═════ Stored data ═════

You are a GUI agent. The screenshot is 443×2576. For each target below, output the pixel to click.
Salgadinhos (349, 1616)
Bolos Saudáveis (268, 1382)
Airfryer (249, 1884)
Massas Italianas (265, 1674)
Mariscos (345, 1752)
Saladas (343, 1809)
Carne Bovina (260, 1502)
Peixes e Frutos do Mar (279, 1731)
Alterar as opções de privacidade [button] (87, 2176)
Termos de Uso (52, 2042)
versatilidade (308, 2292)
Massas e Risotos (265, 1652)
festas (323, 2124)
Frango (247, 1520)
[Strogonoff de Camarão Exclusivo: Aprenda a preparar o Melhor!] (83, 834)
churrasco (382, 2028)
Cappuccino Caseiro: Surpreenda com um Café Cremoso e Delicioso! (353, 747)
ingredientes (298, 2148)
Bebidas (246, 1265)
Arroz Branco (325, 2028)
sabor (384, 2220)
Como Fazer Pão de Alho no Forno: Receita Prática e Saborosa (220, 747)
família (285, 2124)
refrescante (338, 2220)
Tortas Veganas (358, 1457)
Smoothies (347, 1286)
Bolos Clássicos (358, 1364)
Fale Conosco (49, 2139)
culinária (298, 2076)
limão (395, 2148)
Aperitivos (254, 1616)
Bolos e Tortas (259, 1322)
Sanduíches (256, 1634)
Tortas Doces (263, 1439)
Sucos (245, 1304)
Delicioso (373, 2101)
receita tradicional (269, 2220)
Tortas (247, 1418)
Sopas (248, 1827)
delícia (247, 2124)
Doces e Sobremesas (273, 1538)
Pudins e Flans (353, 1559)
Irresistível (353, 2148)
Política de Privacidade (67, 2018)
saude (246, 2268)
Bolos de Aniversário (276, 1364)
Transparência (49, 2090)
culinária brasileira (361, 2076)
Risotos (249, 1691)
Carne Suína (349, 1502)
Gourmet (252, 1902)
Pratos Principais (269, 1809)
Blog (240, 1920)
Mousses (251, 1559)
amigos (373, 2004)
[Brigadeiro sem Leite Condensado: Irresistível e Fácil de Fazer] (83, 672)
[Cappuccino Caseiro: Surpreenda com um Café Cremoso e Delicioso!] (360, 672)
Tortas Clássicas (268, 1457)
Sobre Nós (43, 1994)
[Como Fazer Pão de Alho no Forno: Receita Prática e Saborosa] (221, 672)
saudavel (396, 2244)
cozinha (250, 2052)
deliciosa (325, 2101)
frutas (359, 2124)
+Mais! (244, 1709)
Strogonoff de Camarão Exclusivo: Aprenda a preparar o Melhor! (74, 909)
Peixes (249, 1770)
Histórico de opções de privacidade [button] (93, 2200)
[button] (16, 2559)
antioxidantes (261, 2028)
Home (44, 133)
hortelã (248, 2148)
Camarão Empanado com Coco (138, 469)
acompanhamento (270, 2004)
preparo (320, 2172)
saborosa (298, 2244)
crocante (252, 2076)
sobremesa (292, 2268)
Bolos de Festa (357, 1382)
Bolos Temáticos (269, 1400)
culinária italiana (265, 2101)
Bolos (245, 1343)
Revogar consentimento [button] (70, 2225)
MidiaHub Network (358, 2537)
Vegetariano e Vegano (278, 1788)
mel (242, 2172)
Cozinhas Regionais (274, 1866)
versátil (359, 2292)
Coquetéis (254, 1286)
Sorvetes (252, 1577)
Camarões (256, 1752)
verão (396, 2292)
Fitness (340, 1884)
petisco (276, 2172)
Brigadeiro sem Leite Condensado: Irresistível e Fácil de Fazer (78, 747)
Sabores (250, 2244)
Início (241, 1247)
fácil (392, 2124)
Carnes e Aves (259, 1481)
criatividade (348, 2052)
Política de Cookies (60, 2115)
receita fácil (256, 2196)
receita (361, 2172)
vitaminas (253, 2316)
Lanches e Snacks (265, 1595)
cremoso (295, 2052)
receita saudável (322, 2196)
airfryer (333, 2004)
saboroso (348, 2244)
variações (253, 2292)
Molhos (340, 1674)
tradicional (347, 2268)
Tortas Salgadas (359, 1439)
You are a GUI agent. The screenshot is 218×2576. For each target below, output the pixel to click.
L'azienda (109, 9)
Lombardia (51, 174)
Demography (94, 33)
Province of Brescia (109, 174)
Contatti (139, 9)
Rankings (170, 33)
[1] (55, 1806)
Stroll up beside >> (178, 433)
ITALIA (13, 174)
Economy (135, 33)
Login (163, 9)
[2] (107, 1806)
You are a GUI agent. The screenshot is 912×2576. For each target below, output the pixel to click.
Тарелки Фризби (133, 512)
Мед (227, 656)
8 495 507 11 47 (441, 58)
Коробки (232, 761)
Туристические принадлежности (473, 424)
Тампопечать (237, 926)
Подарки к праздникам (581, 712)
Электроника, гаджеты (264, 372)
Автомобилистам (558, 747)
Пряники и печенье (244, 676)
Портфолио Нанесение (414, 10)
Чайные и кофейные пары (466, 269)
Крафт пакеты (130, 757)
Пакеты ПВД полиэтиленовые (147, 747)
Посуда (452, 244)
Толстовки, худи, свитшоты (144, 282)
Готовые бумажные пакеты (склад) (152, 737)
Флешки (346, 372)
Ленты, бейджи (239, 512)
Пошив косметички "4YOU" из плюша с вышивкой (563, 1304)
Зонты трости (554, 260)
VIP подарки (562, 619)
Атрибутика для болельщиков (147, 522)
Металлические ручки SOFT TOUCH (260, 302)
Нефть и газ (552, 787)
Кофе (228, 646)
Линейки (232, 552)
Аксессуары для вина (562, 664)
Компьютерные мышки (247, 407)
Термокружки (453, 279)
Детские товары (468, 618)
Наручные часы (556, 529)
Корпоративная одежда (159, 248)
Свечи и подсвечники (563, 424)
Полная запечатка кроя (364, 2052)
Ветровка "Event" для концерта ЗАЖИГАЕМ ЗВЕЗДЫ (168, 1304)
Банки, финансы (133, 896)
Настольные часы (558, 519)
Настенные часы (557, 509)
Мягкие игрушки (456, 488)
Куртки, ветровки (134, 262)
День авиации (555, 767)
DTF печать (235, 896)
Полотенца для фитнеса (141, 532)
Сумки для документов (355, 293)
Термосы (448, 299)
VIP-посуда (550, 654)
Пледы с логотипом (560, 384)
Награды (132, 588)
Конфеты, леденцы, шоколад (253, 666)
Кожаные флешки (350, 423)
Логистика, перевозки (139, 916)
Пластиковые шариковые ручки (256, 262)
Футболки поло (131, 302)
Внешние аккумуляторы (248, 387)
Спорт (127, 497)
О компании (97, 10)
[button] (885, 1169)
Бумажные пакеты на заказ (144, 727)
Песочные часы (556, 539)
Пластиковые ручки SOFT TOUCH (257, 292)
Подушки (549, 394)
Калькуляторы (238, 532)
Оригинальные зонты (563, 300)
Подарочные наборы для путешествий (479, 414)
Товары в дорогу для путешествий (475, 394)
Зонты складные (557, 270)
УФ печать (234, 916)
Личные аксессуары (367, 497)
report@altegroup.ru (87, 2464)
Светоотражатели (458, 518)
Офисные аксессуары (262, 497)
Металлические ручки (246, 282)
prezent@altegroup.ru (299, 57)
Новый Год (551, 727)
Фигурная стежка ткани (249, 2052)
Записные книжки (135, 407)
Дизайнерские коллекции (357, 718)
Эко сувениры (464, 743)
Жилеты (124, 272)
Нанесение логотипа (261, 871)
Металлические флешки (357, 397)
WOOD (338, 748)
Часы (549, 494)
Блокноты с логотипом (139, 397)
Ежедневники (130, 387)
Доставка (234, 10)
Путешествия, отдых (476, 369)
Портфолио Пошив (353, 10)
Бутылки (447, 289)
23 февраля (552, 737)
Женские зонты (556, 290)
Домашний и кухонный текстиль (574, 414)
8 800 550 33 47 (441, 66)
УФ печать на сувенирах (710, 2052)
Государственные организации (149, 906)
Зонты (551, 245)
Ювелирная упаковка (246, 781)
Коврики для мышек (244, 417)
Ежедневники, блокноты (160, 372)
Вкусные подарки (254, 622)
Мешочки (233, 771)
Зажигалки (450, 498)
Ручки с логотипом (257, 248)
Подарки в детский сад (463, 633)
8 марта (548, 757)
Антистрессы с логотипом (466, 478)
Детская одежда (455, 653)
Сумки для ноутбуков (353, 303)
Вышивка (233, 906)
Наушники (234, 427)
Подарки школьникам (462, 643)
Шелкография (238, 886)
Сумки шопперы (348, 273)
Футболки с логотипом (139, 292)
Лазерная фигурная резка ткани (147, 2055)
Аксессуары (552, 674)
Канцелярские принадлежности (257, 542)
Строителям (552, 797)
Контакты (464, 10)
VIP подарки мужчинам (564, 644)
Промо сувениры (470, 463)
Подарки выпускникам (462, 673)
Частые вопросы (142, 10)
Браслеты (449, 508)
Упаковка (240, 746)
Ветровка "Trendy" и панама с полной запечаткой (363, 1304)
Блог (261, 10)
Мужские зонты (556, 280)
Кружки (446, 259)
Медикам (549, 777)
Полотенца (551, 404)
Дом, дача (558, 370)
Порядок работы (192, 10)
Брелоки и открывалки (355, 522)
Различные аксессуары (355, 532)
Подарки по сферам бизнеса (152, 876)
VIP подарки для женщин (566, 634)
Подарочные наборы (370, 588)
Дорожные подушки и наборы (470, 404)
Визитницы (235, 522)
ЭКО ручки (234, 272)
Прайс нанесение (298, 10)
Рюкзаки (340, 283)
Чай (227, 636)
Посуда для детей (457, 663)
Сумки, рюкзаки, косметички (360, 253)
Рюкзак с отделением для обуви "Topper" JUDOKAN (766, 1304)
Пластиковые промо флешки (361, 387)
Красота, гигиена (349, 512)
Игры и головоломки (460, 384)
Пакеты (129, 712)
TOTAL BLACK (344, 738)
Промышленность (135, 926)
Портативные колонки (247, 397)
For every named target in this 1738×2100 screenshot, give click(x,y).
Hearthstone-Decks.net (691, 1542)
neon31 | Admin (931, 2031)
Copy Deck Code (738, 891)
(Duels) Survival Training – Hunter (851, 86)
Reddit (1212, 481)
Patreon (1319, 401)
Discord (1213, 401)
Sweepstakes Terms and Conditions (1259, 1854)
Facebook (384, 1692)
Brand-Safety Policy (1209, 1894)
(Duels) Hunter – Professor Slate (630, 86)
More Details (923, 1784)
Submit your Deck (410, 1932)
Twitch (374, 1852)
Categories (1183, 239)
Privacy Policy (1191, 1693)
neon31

═════

What needs to be done ::
In the listing above, find the line with "Doces e Sobremesas (273, 1538)" and the line with "Gourmet (252, 1902)", then print exactly those lines and every line between them.

Problem solution ::
Doces e Sobremesas (273, 1538)
Pudins e Flans (353, 1559)
Irresistível (353, 2148)
Política de Privacidade (67, 2018)
saude (246, 2268)
Bolos de Aniversário (276, 1364)
Transparência (49, 2090)
culinária brasileira (361, 2076)
Risotos (249, 1691)
Carne Suína (349, 1502)
Gourmet (252, 1902)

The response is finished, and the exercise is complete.